Geeske Ludwig

Personal information
- Born: 5 December 1967 (age 58) Amsterdam, Netherlands
- Batting: Right-handed
- Bowling: Right-arm medium

International information
- National side: Netherlands (1989–1993);
- ODI debut (cap 22): 19 July 1989 v England
- Last ODI: 29 July 1993 v England

Career statistics
| Competition | WODI |
| Matches | 5 |
| Runs scored | 9 |
| Batting average | 2.25 |
| 100s/50s | 0/0 |
| Top score | 2* |
| Catches/stumpings | 0/– |
- Source: CricketArchive, 19 October 2015

= Geeske Ludwig =

Dutch cricketer

Geeske Ludwig (born 5 December 1967) is a former Dutch cricketer who played five One Day International (ODI) matches for the Dutch national side between 1989 and 1993, including at the 1993 World Cup.

Born in Amsterdam, Ludwig played her club cricket for Groen Geel and Rood en Wit. Her senior debut for the Netherlands came at the 1989 European Championship in Denmark. On debut against England, she opened the batting with Edmee Janss, making two runs from 39 balls. However, she was shifted lower down the order for the next match against Ireland, to number eight, and was at the crease when the winning runs were scored.

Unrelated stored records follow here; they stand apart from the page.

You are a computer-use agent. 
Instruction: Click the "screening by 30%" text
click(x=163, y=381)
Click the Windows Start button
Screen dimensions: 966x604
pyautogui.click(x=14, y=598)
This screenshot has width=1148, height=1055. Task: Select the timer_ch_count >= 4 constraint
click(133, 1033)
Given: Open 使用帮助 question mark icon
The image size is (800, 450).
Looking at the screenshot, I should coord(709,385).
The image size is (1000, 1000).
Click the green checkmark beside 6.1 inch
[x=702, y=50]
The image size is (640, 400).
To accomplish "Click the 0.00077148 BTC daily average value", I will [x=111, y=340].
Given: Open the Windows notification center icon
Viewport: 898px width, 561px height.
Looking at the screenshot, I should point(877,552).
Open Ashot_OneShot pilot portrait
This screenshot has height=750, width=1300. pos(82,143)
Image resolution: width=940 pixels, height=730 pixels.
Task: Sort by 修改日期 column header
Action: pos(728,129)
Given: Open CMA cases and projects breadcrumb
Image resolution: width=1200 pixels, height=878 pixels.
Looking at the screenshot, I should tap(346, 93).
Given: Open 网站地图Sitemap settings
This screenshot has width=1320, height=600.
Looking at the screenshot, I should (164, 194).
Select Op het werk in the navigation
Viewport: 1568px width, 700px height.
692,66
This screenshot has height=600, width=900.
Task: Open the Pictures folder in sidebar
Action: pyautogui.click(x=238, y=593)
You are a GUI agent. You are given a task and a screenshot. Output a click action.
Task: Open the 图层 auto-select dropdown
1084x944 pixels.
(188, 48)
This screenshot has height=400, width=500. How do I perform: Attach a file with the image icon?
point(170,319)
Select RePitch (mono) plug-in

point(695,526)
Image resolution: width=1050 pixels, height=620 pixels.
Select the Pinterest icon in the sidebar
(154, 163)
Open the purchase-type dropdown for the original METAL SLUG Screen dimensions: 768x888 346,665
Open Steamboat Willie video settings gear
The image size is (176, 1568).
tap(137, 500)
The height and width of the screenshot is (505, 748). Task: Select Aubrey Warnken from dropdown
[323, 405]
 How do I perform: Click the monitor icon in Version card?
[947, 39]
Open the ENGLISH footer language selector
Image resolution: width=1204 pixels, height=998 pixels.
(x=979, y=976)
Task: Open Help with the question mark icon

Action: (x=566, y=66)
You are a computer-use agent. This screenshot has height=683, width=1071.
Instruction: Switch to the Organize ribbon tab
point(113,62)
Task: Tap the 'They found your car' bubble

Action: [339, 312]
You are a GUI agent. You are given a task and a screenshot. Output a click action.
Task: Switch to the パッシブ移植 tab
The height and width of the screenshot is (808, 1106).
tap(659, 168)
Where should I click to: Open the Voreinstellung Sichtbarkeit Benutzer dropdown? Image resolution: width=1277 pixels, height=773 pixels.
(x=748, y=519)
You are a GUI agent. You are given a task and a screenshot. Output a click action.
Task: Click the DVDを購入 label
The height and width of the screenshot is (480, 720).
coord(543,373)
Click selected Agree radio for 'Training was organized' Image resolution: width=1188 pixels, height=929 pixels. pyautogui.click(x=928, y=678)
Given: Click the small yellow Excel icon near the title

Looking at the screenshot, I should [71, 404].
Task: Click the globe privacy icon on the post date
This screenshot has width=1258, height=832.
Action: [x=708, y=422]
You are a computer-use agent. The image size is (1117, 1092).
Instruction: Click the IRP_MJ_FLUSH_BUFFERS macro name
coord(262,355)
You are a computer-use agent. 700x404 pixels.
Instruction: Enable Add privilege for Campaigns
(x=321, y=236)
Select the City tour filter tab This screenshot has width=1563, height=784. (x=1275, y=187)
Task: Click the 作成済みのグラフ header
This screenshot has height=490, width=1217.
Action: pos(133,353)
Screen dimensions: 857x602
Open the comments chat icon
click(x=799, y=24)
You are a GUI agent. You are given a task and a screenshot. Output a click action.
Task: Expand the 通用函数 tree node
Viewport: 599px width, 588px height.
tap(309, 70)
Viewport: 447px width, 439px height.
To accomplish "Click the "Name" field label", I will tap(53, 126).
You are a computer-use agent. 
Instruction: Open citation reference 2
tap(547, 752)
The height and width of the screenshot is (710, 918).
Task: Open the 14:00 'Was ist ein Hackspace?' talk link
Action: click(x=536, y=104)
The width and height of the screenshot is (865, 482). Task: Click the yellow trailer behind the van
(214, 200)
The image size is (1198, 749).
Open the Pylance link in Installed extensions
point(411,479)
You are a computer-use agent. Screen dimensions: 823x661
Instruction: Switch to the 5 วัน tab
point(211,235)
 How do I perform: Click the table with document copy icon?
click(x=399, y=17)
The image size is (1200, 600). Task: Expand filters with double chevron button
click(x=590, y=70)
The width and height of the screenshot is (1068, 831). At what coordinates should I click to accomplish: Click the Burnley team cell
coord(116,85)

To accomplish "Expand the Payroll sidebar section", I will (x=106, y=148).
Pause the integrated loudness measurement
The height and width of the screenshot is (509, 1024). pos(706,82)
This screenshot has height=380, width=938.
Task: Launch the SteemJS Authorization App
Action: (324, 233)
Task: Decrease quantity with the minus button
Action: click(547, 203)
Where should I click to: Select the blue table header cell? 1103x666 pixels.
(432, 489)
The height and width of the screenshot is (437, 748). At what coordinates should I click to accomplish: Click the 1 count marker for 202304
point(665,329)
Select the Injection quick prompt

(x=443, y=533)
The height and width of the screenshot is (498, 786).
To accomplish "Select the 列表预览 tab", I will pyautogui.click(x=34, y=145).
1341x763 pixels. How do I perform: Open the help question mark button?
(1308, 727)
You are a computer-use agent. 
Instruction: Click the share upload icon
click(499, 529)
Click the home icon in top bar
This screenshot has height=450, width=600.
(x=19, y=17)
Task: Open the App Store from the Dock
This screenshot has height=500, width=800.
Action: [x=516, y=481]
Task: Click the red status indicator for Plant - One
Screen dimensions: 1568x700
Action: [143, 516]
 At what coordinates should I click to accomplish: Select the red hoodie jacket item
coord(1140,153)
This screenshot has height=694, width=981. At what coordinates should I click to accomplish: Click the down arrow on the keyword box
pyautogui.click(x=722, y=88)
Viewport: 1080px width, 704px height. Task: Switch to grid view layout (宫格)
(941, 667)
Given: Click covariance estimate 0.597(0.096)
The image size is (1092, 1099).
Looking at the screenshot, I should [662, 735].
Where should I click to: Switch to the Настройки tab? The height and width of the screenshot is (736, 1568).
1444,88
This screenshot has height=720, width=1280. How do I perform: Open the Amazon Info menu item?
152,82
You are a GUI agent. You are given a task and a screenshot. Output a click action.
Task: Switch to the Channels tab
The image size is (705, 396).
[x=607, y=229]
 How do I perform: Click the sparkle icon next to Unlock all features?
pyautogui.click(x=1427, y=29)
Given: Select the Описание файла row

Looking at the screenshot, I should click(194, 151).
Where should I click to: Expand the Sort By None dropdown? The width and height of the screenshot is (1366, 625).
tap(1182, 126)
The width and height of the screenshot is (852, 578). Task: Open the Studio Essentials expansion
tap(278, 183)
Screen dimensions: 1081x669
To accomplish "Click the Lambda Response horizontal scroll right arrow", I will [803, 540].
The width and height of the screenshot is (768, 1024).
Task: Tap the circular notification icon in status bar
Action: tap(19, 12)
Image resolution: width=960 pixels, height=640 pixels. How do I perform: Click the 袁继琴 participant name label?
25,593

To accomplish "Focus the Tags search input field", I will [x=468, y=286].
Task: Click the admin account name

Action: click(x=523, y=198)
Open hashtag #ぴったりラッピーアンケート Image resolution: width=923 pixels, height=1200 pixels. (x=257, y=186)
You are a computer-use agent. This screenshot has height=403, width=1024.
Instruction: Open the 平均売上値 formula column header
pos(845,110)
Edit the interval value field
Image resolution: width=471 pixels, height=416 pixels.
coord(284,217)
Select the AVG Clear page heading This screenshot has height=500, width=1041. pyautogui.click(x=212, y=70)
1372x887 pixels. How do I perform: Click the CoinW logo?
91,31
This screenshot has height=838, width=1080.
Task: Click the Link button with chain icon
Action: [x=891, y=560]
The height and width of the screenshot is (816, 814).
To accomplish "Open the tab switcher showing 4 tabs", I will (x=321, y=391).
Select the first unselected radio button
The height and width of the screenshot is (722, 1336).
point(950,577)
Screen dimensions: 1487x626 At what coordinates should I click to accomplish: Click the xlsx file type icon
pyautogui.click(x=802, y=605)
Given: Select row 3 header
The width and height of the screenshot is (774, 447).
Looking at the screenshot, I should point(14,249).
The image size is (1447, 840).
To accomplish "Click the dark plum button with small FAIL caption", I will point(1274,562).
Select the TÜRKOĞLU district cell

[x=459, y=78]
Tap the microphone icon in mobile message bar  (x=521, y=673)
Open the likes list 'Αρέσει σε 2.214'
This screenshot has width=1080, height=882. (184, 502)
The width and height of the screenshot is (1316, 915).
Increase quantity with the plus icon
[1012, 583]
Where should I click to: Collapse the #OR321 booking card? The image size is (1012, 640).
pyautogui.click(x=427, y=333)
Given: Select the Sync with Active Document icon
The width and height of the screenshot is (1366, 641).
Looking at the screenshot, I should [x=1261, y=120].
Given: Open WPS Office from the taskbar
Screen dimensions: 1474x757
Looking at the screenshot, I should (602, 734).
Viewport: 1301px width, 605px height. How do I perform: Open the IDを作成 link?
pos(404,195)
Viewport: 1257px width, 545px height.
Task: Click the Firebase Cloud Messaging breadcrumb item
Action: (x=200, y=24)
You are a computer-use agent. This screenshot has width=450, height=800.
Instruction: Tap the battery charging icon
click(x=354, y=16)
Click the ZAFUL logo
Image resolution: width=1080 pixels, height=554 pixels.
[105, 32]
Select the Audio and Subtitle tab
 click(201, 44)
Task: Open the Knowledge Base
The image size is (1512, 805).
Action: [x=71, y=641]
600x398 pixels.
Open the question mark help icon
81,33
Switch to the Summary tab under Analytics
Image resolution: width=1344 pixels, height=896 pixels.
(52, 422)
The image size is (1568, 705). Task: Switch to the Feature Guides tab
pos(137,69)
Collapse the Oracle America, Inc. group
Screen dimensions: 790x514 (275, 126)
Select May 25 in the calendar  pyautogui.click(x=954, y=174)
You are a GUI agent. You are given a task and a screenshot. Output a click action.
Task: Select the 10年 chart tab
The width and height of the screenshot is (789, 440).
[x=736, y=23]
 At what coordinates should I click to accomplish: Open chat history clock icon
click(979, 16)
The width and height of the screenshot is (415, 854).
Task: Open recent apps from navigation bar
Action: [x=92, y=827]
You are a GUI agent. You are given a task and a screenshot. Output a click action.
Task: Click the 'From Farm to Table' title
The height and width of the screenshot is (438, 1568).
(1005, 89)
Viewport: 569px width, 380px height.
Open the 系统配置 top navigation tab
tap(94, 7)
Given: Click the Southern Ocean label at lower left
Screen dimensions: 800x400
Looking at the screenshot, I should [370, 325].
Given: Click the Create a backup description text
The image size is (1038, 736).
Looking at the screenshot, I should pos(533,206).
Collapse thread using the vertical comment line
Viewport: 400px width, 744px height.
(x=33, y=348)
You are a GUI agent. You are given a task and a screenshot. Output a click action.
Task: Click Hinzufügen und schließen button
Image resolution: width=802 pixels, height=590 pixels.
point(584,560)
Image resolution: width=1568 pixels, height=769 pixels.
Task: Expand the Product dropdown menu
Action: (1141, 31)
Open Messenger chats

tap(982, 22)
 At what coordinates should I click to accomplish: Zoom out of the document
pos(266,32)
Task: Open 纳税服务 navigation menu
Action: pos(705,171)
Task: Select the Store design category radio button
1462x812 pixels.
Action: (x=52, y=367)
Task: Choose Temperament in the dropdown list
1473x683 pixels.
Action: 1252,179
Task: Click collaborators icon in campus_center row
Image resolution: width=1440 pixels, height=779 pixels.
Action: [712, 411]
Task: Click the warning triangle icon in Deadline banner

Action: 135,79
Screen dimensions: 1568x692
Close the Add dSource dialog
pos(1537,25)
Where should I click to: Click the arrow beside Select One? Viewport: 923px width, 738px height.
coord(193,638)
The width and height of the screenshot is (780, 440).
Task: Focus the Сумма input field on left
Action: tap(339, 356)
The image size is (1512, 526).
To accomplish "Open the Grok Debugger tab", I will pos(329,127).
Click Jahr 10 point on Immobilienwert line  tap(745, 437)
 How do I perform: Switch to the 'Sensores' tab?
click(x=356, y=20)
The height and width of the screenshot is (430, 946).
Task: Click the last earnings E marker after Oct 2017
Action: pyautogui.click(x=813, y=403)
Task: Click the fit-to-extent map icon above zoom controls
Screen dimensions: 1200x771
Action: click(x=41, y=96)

Ludwig's next ODI came at the 1991 European Championship, against Denmark. She was selected in the Dutch squad for the 1993 World Cup in England, but played in only two of a possible seven matches, against New Zealand and England. Ludwig finished her ODI career with only nine runs from five matches, a batting average of 2.25, although she scored at least one run in every innings she played.